TEXT PASSAGE:
━━━━━━━━━━━━━━━━
It is well known that native (that is, stored in and transmitted by the competent national organisms) VMS data are characterized by a certain and variable percentage of erroneous entries [5]. The main types of error can be listed as pings belonging to the following categories: 1) unreasonable positions (e.g. on land); 2) unreasonable speeds (e.g. negative or too high values); 3) unreasonable heading (i.e. values outside a compass range). A final but distinct category simply comprises duplicate records. Intuitively, the pings belonging to one or more of these categories should be removed or flagged. It is found that the permanent removal of records is rarely a good choice. As a consequence, it was decided to flag irregular pings in the dataset. This is possible by clicking on the “Clean DB data” button on the “VMS Data Management box” in the main interface (Figure 1). All the flagged pings are marked as a source of irregularity; the user can decide whether to retain the flagged pings or to remove (part of) them.

The subsequent steps involve the partitioning of VMS ping series belonging to the same vessel in tracks, that is series of pings belonging to the same trip starting from and ending in given harbours.

Given a static map of the harbours in the form of a shapefile or an R dataframe, VMSbase draws a circular buffer around each harbour: the VMS pings falling within the buffers are classified as “in harbour pings”. They will then be associated with the respective harbours. By default, the radius of the buffer is 2 km, although it is customizable by the user. Typically, raw tracks are quite unsatisfactory for performing any kind of analysis, as the frequency of the pings is typically irregular, and in the vast majority of the cases no ping is available in the departure and arrival harbours. For this reason, the package enables the harbours to be inferred and interpolated to a temporal frequency selected by the user. These steps can be performed by clicking on the respective icons in the “VMS Data Management box” in the main interface (Figure 1).

As these steps progressively modify the final database, it is important to graphically explore and follow the analyses through an interface: this is the purpose of the VMS Data Viewer which can be activated by the corresponding icon on the “VMS Data Management box” in the main interface (Figure 1). This tool is designed to show the actual appearance of the database being analysed. The boxes in the upper area of the window (Figure 3) display the status of the analysis by a series of traffic light symbols highlighting which analyses have been already performed, as well as some simple statistics about pings and tracks. A preview of the database is presented at the bottom of this window, organized into different sheets according to the specific analysis step. For instance, it is possible to inspect the warning codes flagging the different error conditions described above, or distinguish between in-harbour and at-sea pings, or lastly between real and interpolated pings. In addition, this interface allows queries to be submitted to the database in order to select subsets of data. For instance, users can select data for a given group of fishing vessels, or within a specific temporal or spatial window.

Figure 3. VMSbase interfaces for VMS data viewer or database query.

The upper area returns a series of statistical data for the selected database. A traffic light system is present to indicate the analyses already completed (green lights) and the ones which can still be performed (red lights). The bottom area shows the appearance of the dataset. Different panels are used for the native VMS pings, the Tracks (i.e. groups of VMS pings), the Interpolated tracks, the Warnings, etc. The names of the datasets as well as the data in the figure are just for the sake of illustration.
━━━━━━━━━━━━━━━━
DATA SEGMENT:

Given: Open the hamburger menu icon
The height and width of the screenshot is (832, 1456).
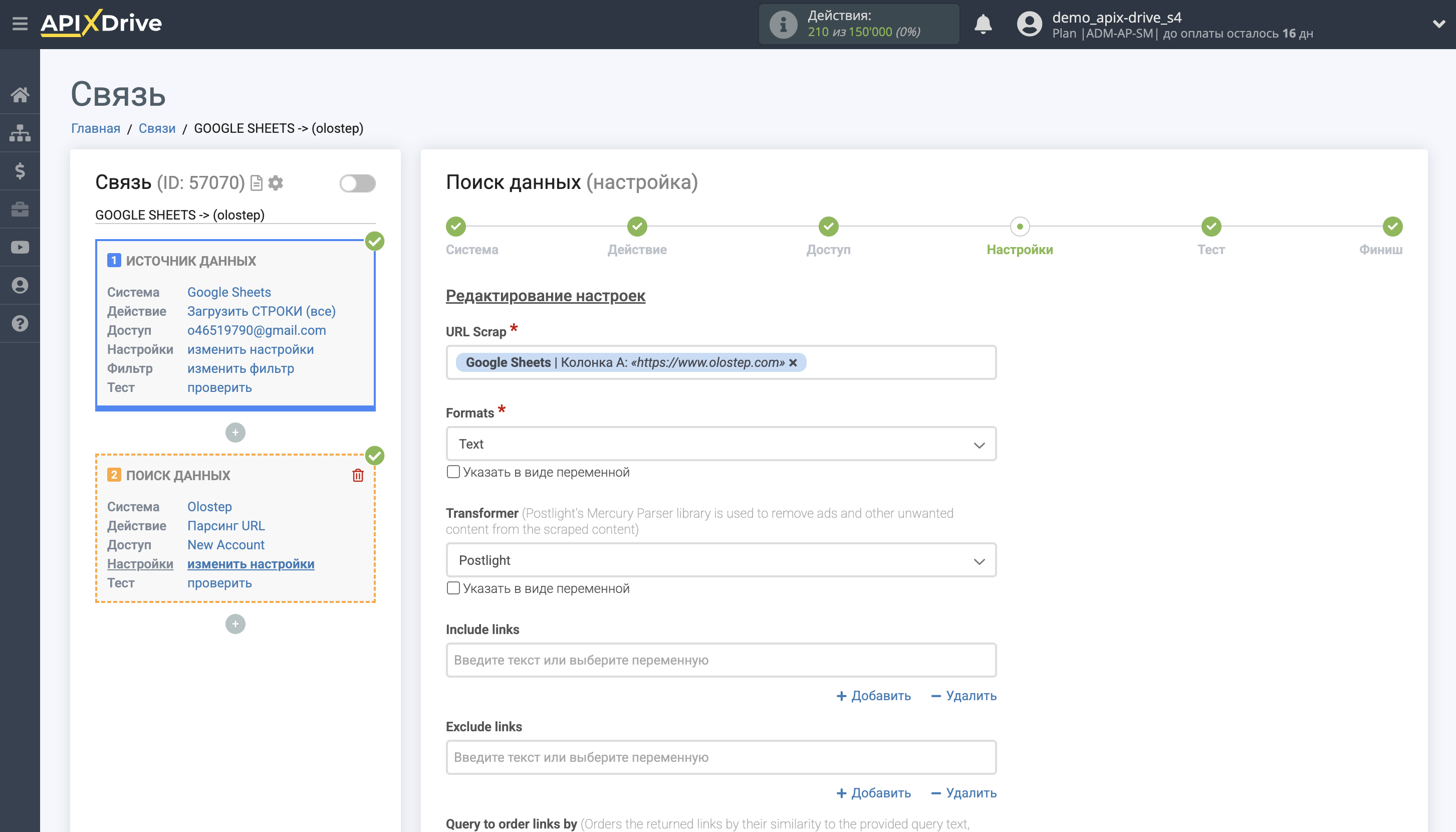Looking at the screenshot, I should click(x=20, y=24).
━━━━━━━━━━━━━━━━
BRIEF 1:
Decide whether each statement agrees with the VMS data passage, answering yes or no and quoting the deciding words of the passage: (a) The buffer drawn around each harbour has a default radius of 2 km. (b) Pings with errors are permanently deleted from the dataset. (c) Green lights mark the analyses that can still be performed.
BRIEF 2:
Resume the VMS data passage after its final sentence.

EXERCISE OUTPUT 1:
(a) Yes: "By default, the radius of the buffer is 2 km"
(b) No: "it was decided to flag irregular pings in the dataset"
(c) No: "the analyses already completed (green lights) and the ones which can still be performed (red lights)"

EXERCISE OUTPUT 2:
Examining the algorithms used to implement these steps, it must be said that the assignment of each ping to the “in-harbour” status requires geo-referenced accessory information about harbour positions. While these can be provided in a standard ESRI shapefile, the VMSbase website provides supporting datasets for Mediterranean and World harbours.

If the user does not specify otherwise, the analysis proceeds by ruling out erroneous pings and retaining just two in-harbour pings (one at the beginning and one at the end, respectively, of each track). The partitioning procedure that cuts the database into tracks is based on both detection of in-harbour positions and on a simple filter of delay among successive pings: if the temporal distance among two successive is larger than a threshold value (customizable by the user) the software cuts the series.

The interpolation step warrants a separate description. The term interpolation refers to the artificial increase in VMS ping temporal frequency obtained by applying a mathematical algorithm that estimates position, speed and course at times that are not recorded. In general, this step is needed in order to ensure fisheries data from VMS have proper temporal detail, as the standard frequency of native data is generally low (i.e. around 2 hours). VMSbase is equipped with an algorithm that is, to our knowledge, the one characterized by the lowest level of error and the widest range of applicability in term of fishing activities [8]. This procedure has two features that merit attention: 1) the frequency at which interpolation must be performed can be selected by the user; 2) when applied to a given dataset, the procedure returns pings/tracks aligned to a specific time scale, so that the user can get a “snapshot” of all the vessel’s positions at any given instant of time. In practice, the interpolated database contains pings that are temporally aligned with respect to the time scale, as if all the vessels had sent their signals simultaneously. The resulting dataset can be very useful in estimating e.g. behavioural models, for example, where the interaction between ships is important. Another significant point is that the interpolation step does not require any arbitrary parameter tuning.

The VMSbase package offers the possibility to enhance VMS data by estimating the sea bottom depth for each ping and computing the bottom sea topology and the isobars for the inspected area. This can be done by means of the algorithms linked to the icon “Assign bathymetry” and “Get Isobaths” in the “VMS Data Management box” in the main interface (Figure 1). The Assign bathymetry tools visualizes the in-progress analysis by a dedicated viewer (Figure 4a) tool and allows applying one of two alternative algorithms: the first one, called “Slow & Light”, is not very fast but can be used by not very powerful computers, whereas the “Fast & Heavy” algorithm allows completing this step of the analysis in about the half of the time but requires computers with at least 8 Gb of Ram. Among others, the package uses the functionalities of the package marmap [12] and allows refining the area of interest through a visual selection box (Figure 4b).

Figure 4. VMSbase interfaces for the Assign bathymetry tool: a) main interface that allows data and algorithm to be selected; b) interface for Custom Box selection of data.

Finally, VMSbase allows each track to be assigned to one of several areas of interest using the standard point-in-polygon function provided in the PBSmapping package [13]. More in detail, the focal point of each track is computed as the mean coordinates of the VMS pings in the track, and the area of interest is established as the one in which the focal point falls.

This procedure requires geo-referenced accessory information about the spatial partitioning of interest. While these can be provided in standard ESRI shapefile, the VMSbase website provides supporting datasets for Mediterranean harbours, Mediterranean Geographic Sub Areas (GSA), ICES rectangles and Large Marine Ecosystems (LME).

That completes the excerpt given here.